Wednesday, November 12, 2008

A long long way

Some years ago, I had a serious taste for Science Fiction. I still have, to some extent, but whereas back then I liked the ideas enough to overlook weak writing more than I would in other genres, these days I'm fussier about all my reading and ask more of the books I pick up.

However, one book has been returning to mind, one which struck me powerfully at the time and I'm not sure I have the courage to reread.

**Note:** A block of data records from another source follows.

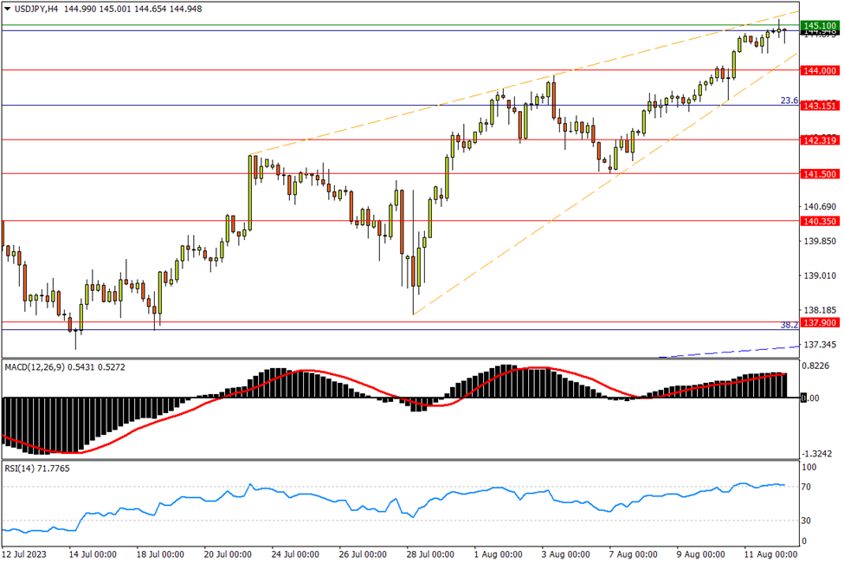Click the 11 Aug 00:00 time label
844x563 pixels.
click(769, 553)
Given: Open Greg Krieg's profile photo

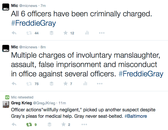Looking at the screenshot, I should point(6,104).
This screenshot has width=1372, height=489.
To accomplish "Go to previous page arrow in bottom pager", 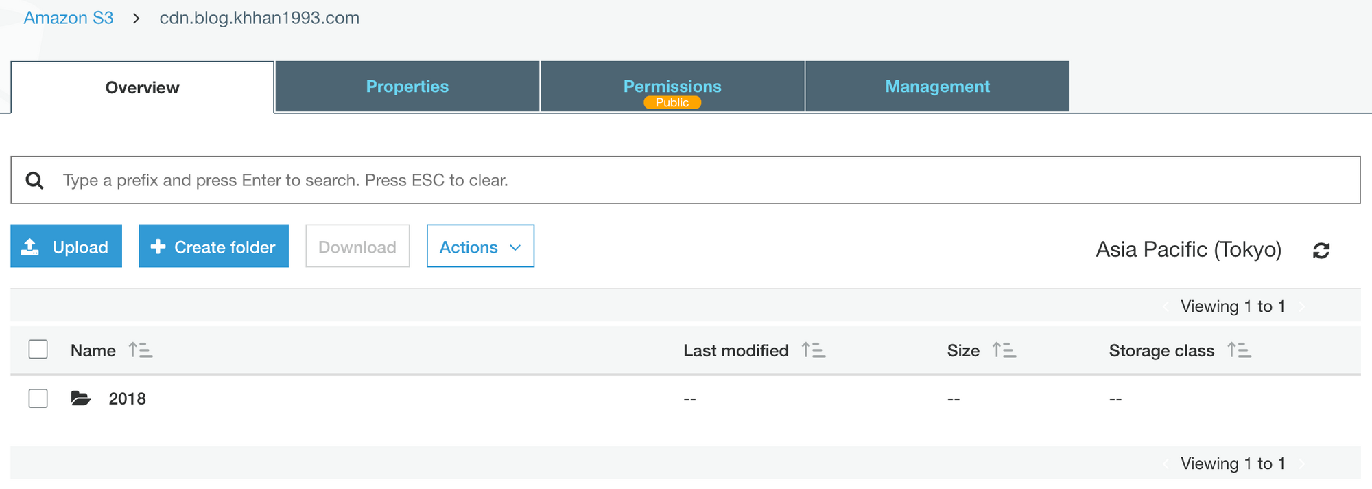I will point(1166,464).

In it, a crew of astronauts are sent to Titan, the best-known moon of Saturn. The exercise is a desperate one undertaken by an American government trying hard to revive confidence, and the technology is barely sufficient to get the mission to its destination even with good luck. The plan is that the hope embodied in the mission kick-starts a technological and cultural revival in the time taken to complete it, and a second spaceship with improved abilities can then be sent to collect the brave pioneers. The distance involved is incredible, such that even radio waves take hours to get there, and so there are years and years to plan the follow-up.

Things don't go well in any respect, and the hard-hitting aspect of the book to me was its depiction of utter loneliness. I don't think I'll be spoiling much for anybody if I say that the final scenes have one solitary surviving astronaut descending to a cold and desolate surface, all the others having died en route, transmitting hopeful messages to a distant Earth ... and getting no reply because a revolution has turned the whole Globe in on itself and nobody knows or cares about the last remaining human billions of miles away. I don't think (if I remember rightly) that the writing was all that powerful in itself, but something about the scenario gave me the horrors.

That feeling of being on your own can be like a particularly cold draught that finds its way in just when warmth is in short supply, and whispers messages you don't want to hear. I've felt it often enough over the years to know. It was never worth telling anyone about, because the standard brethren response would be that only sin can bring about such a sensation, and the way back to happiness is to give up something in your life which is against God's will and causing the alienation. If part of the problem is feeling fundamentally different to those around you, and yet still feeling unwilling to forgo their love and respect, that can't help. Obviously I've never been as far from human support as the moons of Saturn, but the situation had painful parallels.

My coping mechanism (I suppose everybody outside mental institutions has something like it) has been to try to be the person that others seem to need me to be. That's something that has only recently become clear to me. I pick up on clues from those who care, and attempt to mould myself into the person they expect and would like, while inside remains a sadder and weaker individual who only appears when I'm too tired to keep up the effort of being the "me" I present to the world. And, of course, at such times I feel a failure for having slipped, which compounds the problem, and the people I can least share the emotion with are those I feel I've failed.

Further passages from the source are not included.